Petal fall insecticides continue to be applied in most areas. The spray window for oriental fruit moth will be over in most early regions by mid-week. Some growers selected insecticides with good efficacy on mullein bug, spring feeding caterpillars, European apple sawfly and/or apple leafcurling midge if monitoring had indicated they had reached threshold or had high pest pressure.
Low numbers of codling moth have been found in traps in most regions across the province, while obliquebanded leafroller has been caught in Essex. San Jose scale has also been trapped in all monitoring orchards in the province. Spray timing for scale crawlers is predicted for the end of June.

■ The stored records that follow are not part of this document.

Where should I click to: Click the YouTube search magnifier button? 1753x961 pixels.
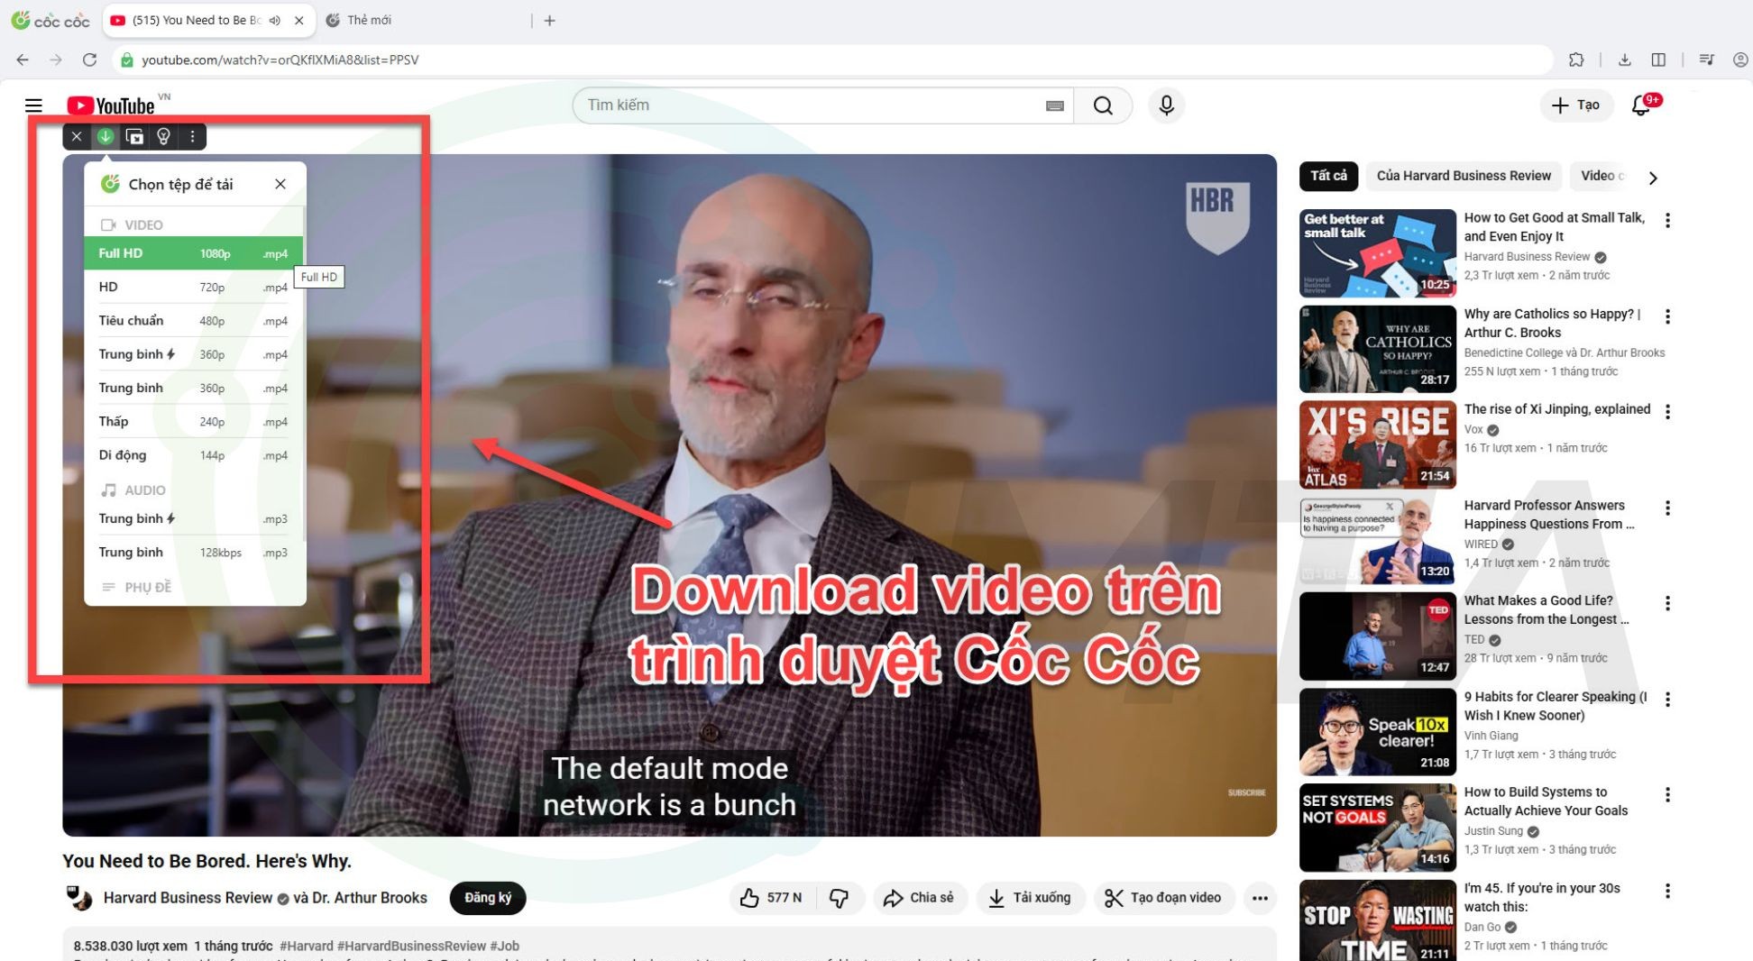tap(1102, 105)
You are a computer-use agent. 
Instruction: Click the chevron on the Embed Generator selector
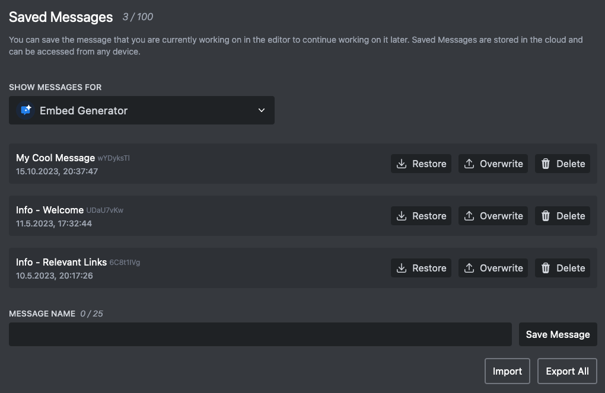click(x=261, y=110)
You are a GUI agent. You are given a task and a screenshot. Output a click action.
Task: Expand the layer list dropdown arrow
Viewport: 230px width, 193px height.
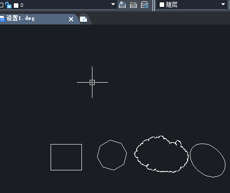click(x=113, y=4)
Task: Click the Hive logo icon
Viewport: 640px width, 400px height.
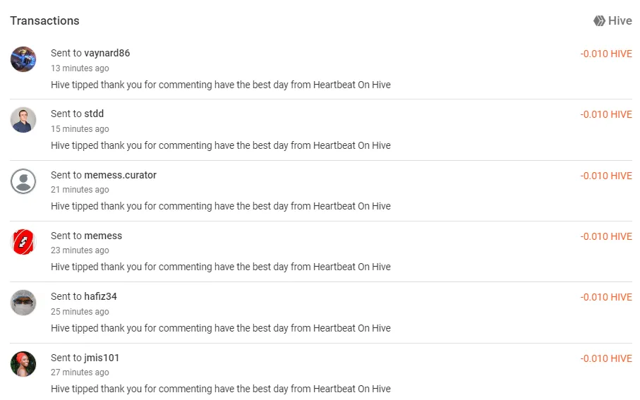Action: click(599, 21)
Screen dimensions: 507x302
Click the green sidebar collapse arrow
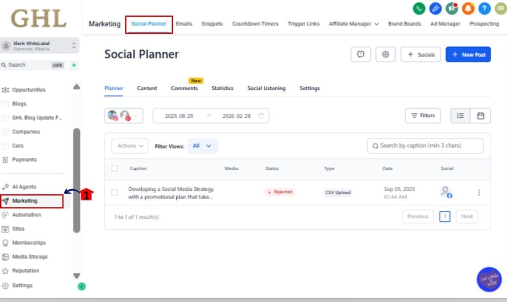click(x=82, y=286)
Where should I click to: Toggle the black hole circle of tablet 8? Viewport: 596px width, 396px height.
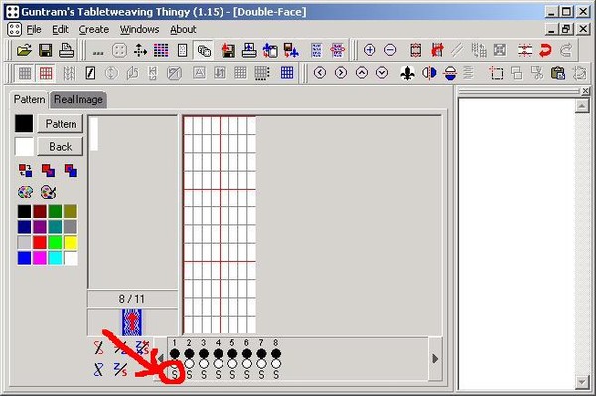pos(276,354)
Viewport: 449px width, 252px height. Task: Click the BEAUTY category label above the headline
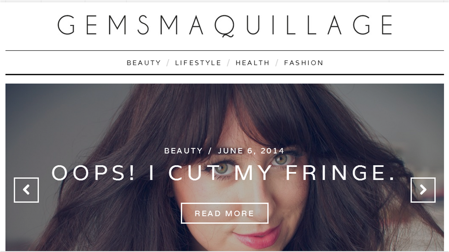pos(184,151)
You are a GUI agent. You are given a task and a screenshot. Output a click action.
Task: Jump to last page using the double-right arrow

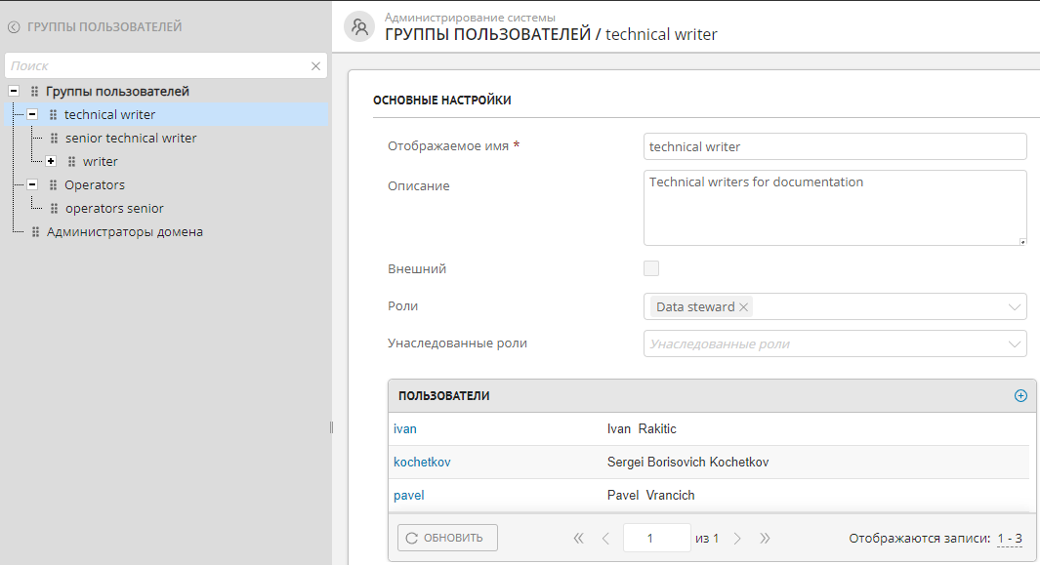[x=765, y=538]
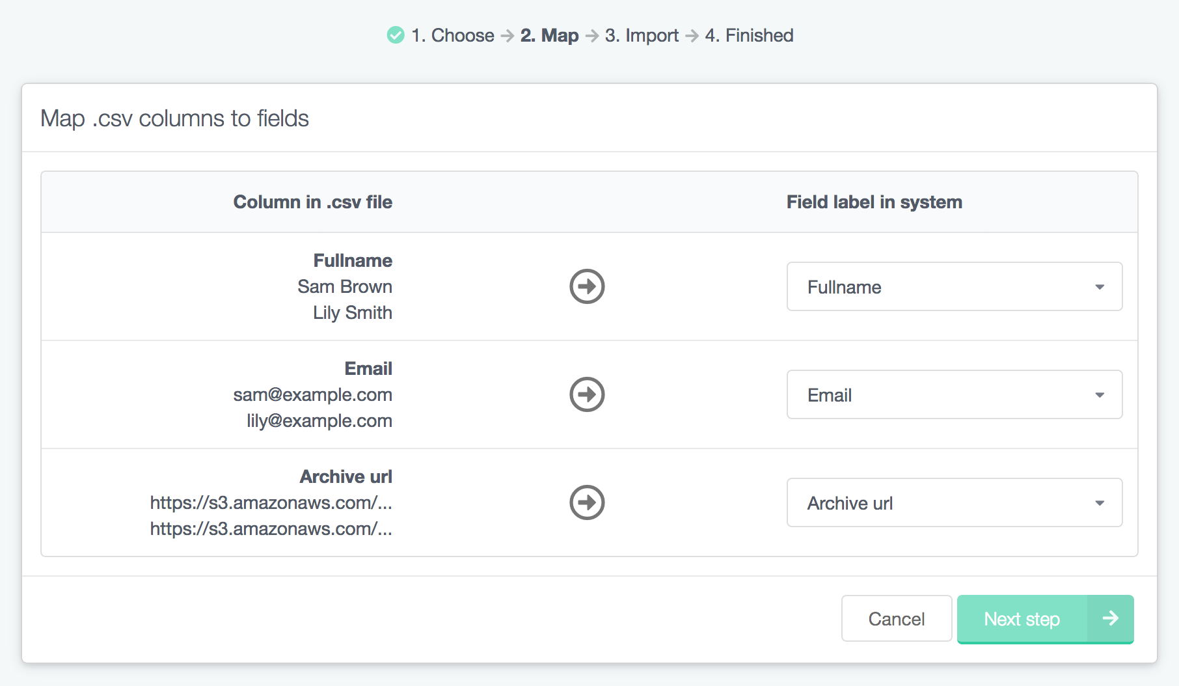
Task: Click the Column in .csv file header
Action: (x=312, y=202)
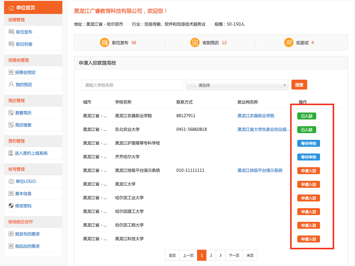Click the orange 职位发布 stat icon
The width and height of the screenshot is (355, 266).
[104, 42]
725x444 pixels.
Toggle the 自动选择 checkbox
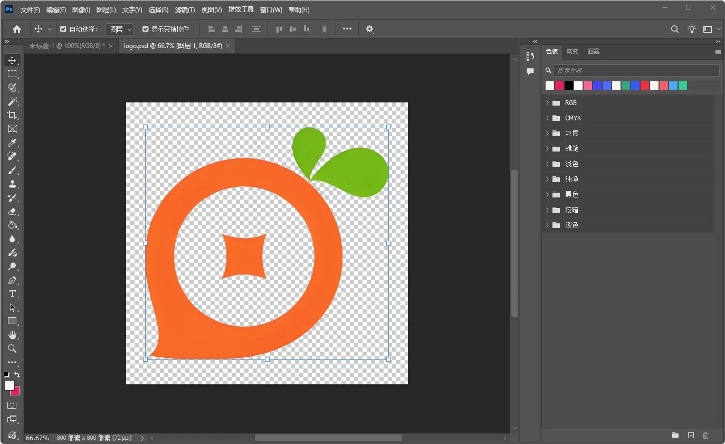pos(63,29)
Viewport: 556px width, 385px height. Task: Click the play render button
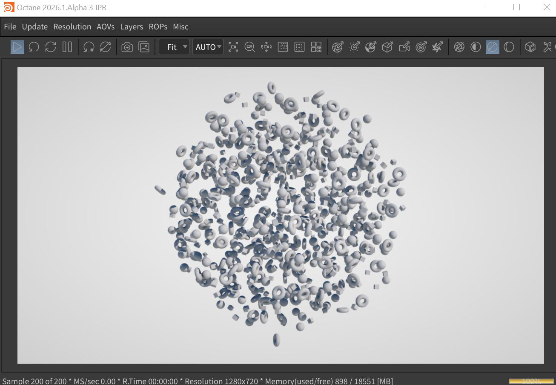(x=17, y=47)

Spring feeding caterpillar activity seems to be extended this season likely due to the cooler weather in April slowing things down. Both small and mature caterpillars can still be found in clusters or rolled up in leaves. Significant levels of feeding on blossoms has been observed in some orchards as well as suspected green fruitworm damage to developing fruitlets.
Apple leafcurling midge damage continues to increase across the province. Newly hatched midge larvae can now be found in tightly rolled leaves. In some earlier regions, these larvae are beginning to turn orange, which indicates the later stages of maturity.
Early miticides, such as Apollo, Agri-Mek or Nealta will be applied over the next couple of weeks in orchards with high mite pressure. Refer to Table 3-9. Activity of Miticides Registered on Apples and/or Pear in Ontario in 2016-2017 Publication 360, Guide to Fruit Production for more information on registered miticides.
- Apollo is primarily an ovidicide, which means it targets the egg stage or newly hatched nymphs (typically no later than 14 days after petal fall). Therefore, populations should be monitored to determine the number of eggs present before Apollo is applied.
- Agri-Mek should be applied within 21 days of petal fall. Since oil is required, do not apply Agri-Mek within 14 days of captan or sulphur fungicides.
- Nealta is a miticide that needs to be applied as populations build, so an earlier application is ideal. Include an adjuvant to improve performance.